Work instructions:
#1 Translate into Spanish this sentence from the sports schadenfreude post: "Under normal circumstances, I don’t take pleasure in someone losing their job."
#2 From the sports schadenfreude post, write out the passage from "Lisa Simpson taught" to "other great moments.".

Document excerpt:
----

Schadenfreude: Taking pleasure from the suffering of another.

Lisa Simpson taught me this word many years ago. She used it to describe how Homer was feeling when Ned Flanders’ Leftorium was going out of business. It is not a noble feeling.  It mostly stems from jealousy, which is never pretty.  In sports, schadenfreude is pretty common.  In recognition of the Heat’s recent loss, which has to be one of the top sports schadenfreude moments in history, I have compiled a list of other great moments.

10 and 9. Anytime Duke or the Dallas Cowboys lose.  No real reason, I just can’t stand Duke or the Dallas Cowboys
8. Maybe Free Throws should move up on your list.  In an interview on Pardon the Interruption, Coach John Calipari was asked about the importance of free throws.  He responded, in his ever glib manner, “If I made a list of 100 things I use to evaluate a player, free throws wouldn’t be on it.”  A few days later his star player Derrick Rose was at the free throw line with national championship on the line.  A couple of missed free throws later, Kansas beat Coach Cal’s Memphis Tigers and cut down the nets.  A few years later, the Final Four banner in Memphis was taken down.  In light of recent scandals, I’ve actually gained respect for Coach Cal.  At least he isn’t out there writing books about moral values and spirituality.  With him, you know what you get – a few temporary banners to hang in your gym.

7. The Patron Saint of the Sweater Vest resigns.  Under normal circumstances, I don’t take pleasure in someone losing their job.  As unemployment in this country remains over 9%, it seems particularly insensitive to laugh when someone new is added to the list.  But when the guy in question has written a book called The Winners’ Manual for the Game of Life, and he resigns in the midst of a growing cheating scandal that suggests systemic corruption, I can’t help but enjoy his downfall.  I’m not sure if there is a chapter in Jim Tressel’s book about maintaining a culture of lies and intentionally turning a blind eye as his spoiled athletes cheat the system.  I haven’t read it, and don’t plan to.  I think what’s worse are reports from Buckeye fans that are defending this guy.  They are blaming Terelle Pryor for “bringing down” their god.  Pryor certainly isn’t blameless, and he might have been the catalyst for getting him caught, but being mad at him for exposing Tressel is like getting mad at Toto for revealing the Wizard.  That whole good-guy image was just smoke and mirrors.

----

Given material:
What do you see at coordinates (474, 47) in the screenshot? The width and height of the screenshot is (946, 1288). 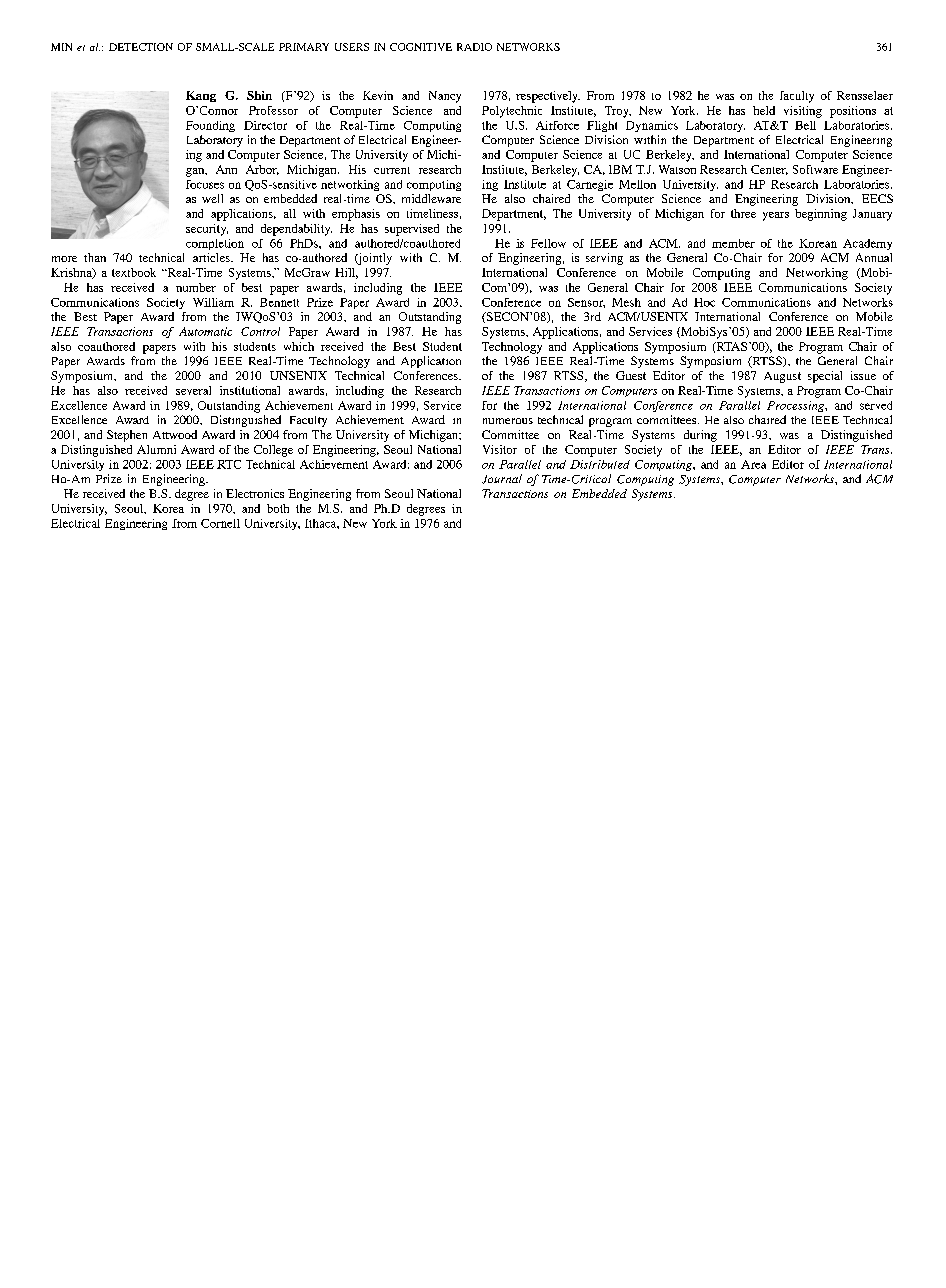 I see `RADIO` at bounding box center [474, 47].
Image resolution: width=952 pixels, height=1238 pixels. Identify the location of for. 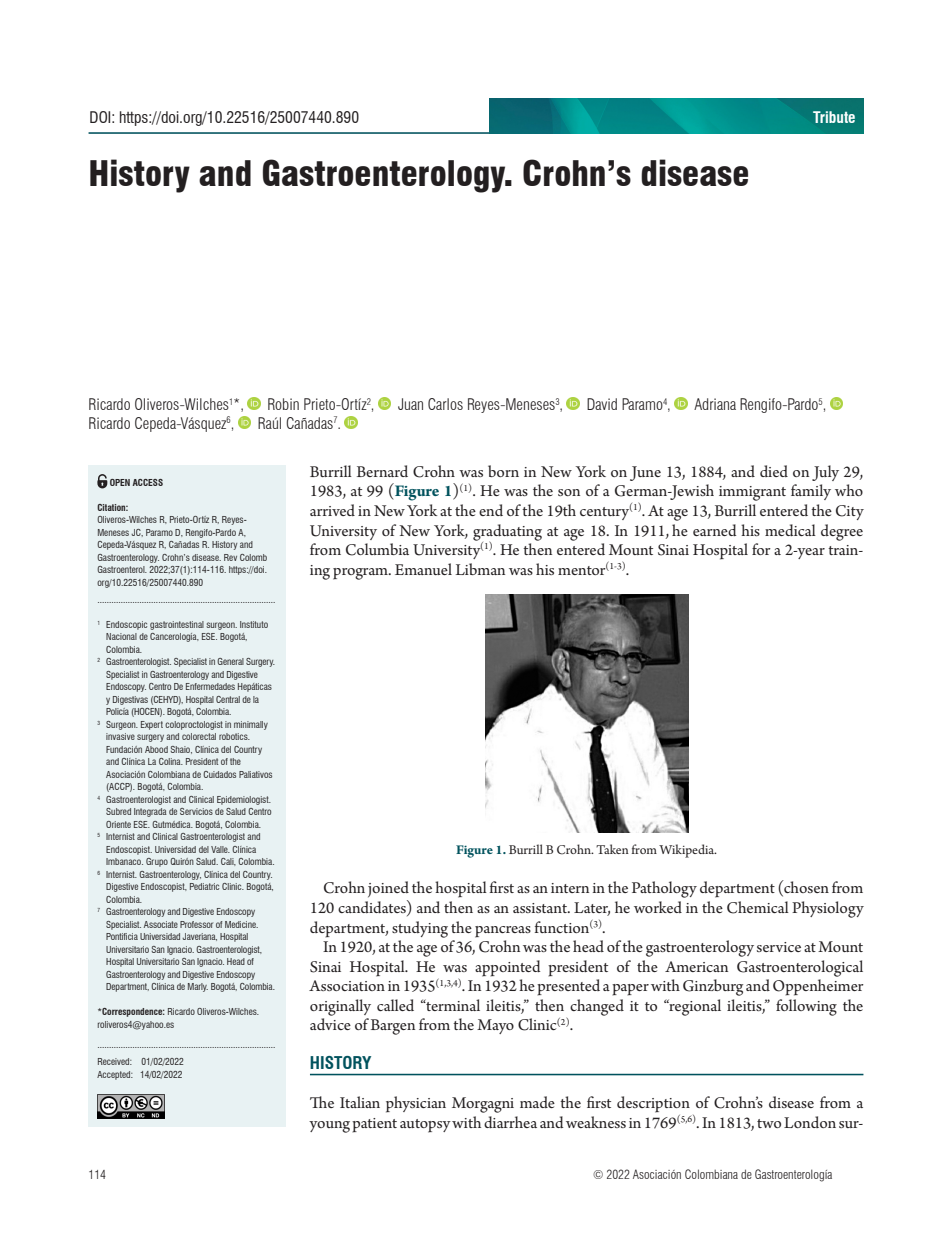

----

Results for each task:
#1 En circunstancias normales, no me alegra que alguien pierda su trabajo.

#2
Lisa Simpson taught me this word many years ago. She used it to describe how Homer was feeling when Ned Flanders’ Leftorium was going out of business. It is not a noble feeling.  It mostly stems from jealousy, which is never pretty.  In sports, schadenfreude is pretty common.  In recognition of the Heat’s recent loss, which has to be one of the top sports schadenfreude moments in history, I have compiled a list of other great moments.